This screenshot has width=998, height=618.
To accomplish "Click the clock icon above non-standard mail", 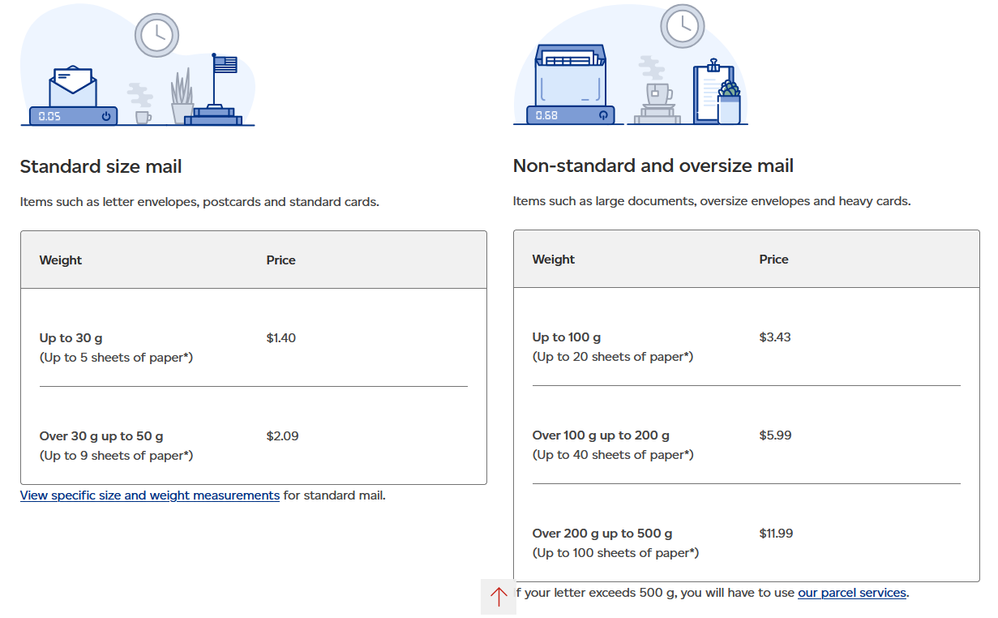I will (x=682, y=26).
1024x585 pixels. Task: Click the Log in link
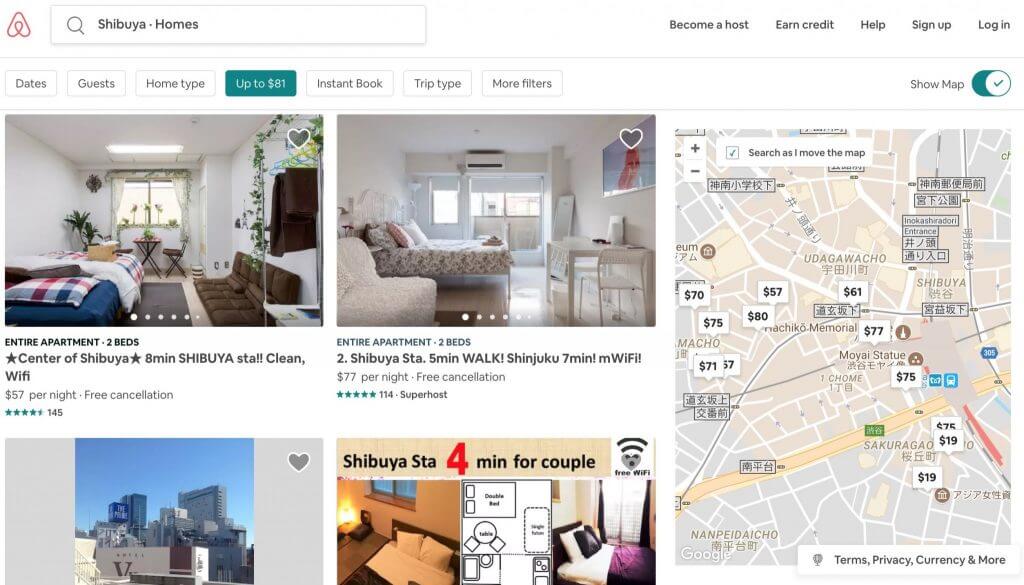tap(993, 25)
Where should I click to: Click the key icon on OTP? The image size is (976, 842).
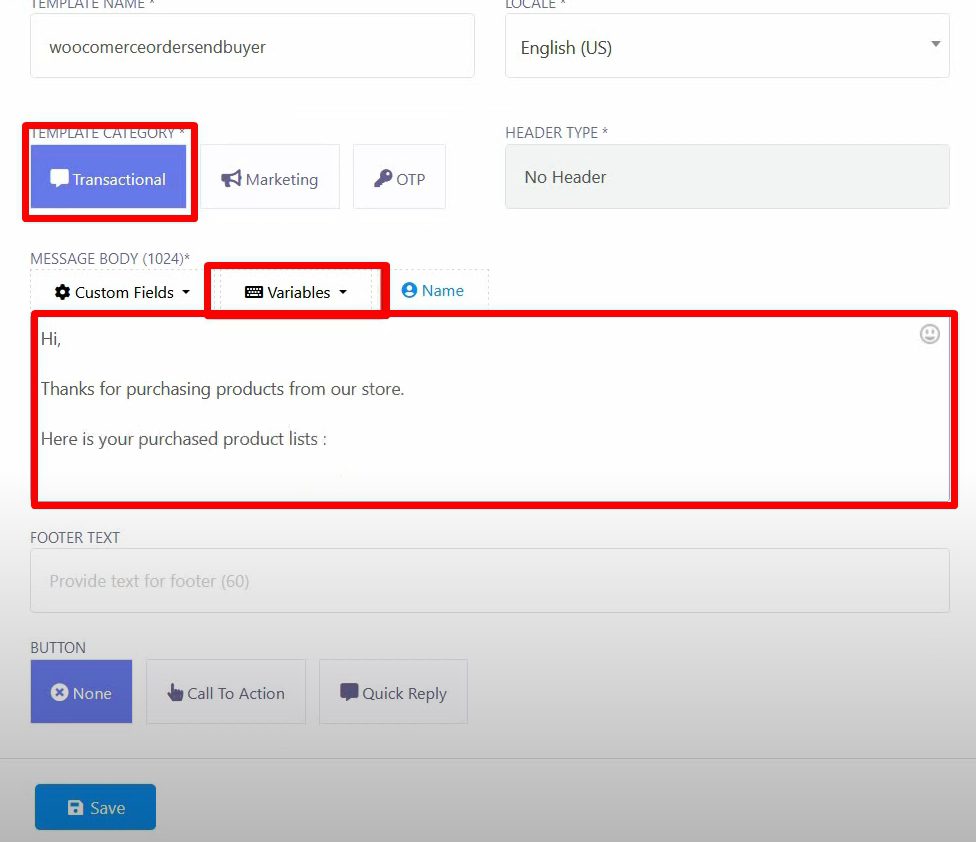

◆ **ACTIVITY**: The range to copy runs from the line with "1024x585 pixels. Task: Click the Log in link" to the last line of the entries, both included; copy it exactly and leave out the pictures.

◆ **PROBLEM SOLUTION**:
1024x585 pixels. Task: Click the Log in link
tap(993, 25)
Where should I click to: Click the key icon on OTP? The image size is (976, 842).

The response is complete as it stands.